*What the exercise asks*: Can you recast only the records between the lines holding "Given: Click the 'то" and "Click the View", inclusive, as a Markdown table with a Row column for the row number and a Text column for the line, leaving out any blank lines?
◇ ◇ ◇ ◇ ◇
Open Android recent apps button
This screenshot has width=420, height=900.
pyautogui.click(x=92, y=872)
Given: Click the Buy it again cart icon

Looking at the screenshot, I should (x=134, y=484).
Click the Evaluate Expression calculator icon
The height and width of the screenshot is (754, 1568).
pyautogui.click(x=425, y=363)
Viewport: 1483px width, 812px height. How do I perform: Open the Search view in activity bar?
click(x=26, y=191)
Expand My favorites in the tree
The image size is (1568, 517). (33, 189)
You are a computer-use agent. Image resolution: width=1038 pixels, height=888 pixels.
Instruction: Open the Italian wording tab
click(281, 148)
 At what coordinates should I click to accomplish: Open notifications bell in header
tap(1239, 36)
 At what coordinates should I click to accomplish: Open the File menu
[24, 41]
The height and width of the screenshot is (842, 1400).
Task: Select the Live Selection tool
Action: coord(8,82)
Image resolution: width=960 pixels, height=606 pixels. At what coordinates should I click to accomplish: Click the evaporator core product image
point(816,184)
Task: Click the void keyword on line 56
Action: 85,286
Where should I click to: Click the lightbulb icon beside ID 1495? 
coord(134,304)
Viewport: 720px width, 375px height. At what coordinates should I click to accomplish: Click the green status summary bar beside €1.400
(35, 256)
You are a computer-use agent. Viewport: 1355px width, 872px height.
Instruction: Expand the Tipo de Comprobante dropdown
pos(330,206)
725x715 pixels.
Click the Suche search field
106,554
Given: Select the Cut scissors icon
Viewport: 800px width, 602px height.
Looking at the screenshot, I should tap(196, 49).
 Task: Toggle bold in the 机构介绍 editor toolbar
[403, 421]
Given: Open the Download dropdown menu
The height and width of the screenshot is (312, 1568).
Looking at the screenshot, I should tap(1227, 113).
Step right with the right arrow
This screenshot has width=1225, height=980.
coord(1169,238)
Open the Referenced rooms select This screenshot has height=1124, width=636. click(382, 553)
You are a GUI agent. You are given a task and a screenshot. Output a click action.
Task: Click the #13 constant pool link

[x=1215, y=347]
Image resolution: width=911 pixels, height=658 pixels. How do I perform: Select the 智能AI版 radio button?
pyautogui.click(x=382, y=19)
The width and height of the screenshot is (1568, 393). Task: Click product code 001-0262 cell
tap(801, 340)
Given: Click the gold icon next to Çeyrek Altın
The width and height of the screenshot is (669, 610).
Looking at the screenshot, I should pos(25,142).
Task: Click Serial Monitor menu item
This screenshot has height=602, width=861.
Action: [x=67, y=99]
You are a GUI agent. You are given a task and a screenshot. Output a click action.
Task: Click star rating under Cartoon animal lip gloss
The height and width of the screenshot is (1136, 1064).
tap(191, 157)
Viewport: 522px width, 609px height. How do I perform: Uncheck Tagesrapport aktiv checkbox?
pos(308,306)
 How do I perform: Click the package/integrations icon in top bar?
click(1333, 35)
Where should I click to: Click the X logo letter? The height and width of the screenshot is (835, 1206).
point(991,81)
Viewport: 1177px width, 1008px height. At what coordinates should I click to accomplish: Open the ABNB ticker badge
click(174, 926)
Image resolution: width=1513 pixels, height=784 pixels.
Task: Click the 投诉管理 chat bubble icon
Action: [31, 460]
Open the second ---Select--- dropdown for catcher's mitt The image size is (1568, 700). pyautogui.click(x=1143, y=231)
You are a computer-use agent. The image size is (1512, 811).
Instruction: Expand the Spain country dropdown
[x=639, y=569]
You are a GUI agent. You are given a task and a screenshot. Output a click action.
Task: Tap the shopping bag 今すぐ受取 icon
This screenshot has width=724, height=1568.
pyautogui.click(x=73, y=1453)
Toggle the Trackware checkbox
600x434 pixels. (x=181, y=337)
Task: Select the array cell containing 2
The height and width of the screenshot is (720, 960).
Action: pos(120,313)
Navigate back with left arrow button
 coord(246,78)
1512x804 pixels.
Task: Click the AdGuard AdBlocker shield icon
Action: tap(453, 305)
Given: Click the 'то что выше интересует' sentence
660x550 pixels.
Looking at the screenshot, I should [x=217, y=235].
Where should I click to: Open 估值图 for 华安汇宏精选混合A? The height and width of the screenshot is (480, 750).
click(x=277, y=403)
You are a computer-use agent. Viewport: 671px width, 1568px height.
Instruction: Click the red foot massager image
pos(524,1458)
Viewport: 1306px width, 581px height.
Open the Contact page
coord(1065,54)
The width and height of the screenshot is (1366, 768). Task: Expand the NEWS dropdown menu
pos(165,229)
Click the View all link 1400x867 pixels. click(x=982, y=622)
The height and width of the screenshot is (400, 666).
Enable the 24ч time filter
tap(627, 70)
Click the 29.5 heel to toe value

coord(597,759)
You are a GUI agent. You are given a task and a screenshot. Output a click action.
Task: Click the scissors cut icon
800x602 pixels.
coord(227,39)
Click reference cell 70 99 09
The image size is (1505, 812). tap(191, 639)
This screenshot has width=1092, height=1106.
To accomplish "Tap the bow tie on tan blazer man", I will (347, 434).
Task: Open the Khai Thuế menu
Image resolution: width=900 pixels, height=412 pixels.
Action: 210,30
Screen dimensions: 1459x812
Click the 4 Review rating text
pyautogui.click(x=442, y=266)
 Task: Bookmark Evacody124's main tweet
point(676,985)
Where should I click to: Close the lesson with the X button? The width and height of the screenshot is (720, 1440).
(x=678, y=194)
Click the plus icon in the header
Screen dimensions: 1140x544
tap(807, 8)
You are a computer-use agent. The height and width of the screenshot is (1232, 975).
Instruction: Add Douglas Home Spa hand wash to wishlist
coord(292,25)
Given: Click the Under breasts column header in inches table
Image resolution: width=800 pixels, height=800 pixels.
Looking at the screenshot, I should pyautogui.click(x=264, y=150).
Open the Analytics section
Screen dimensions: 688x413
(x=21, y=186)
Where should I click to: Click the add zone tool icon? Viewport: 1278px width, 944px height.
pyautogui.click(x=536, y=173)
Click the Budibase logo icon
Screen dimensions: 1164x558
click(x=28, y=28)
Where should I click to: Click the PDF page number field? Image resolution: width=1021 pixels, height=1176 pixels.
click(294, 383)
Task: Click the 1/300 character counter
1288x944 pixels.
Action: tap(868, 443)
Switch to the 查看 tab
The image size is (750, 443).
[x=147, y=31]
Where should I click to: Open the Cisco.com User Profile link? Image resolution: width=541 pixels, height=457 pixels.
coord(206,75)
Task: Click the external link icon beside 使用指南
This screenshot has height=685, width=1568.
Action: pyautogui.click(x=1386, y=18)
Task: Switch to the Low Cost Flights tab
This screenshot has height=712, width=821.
◇ ◇ ◇ ◇ ◇
*Finished task*:
| Row | Text |
|---|---|
| 1 | Given: Click the 'то что выше интересует' sentence |
| 2 | 660x550 pixels. |
| 3 | Looking at the screenshot, I should [x=217, y=235]. |
| 4 | Where should I click to: Open 估值图 for 华安汇宏精选混合A? The height and width of the screenshot is (480, 750). |
| 5 | click(x=277, y=403) |
| 6 | You are a computer-use agent. Viewport: 671px width, 1568px height. |
| 7 | Instruction: Click the red foot massager image |
| 8 | pos(524,1458) |
| 9 | Viewport: 1306px width, 581px height. |
| 10 | Open the Contact page |
| 11 | coord(1065,54) |
| 12 | The width and height of the screenshot is (1366, 768). Task: Expand the NEWS dropdown menu |
| 13 | pos(165,229) |
| 14 | Click the View all link 1400x867 pixels. click(x=982, y=622) |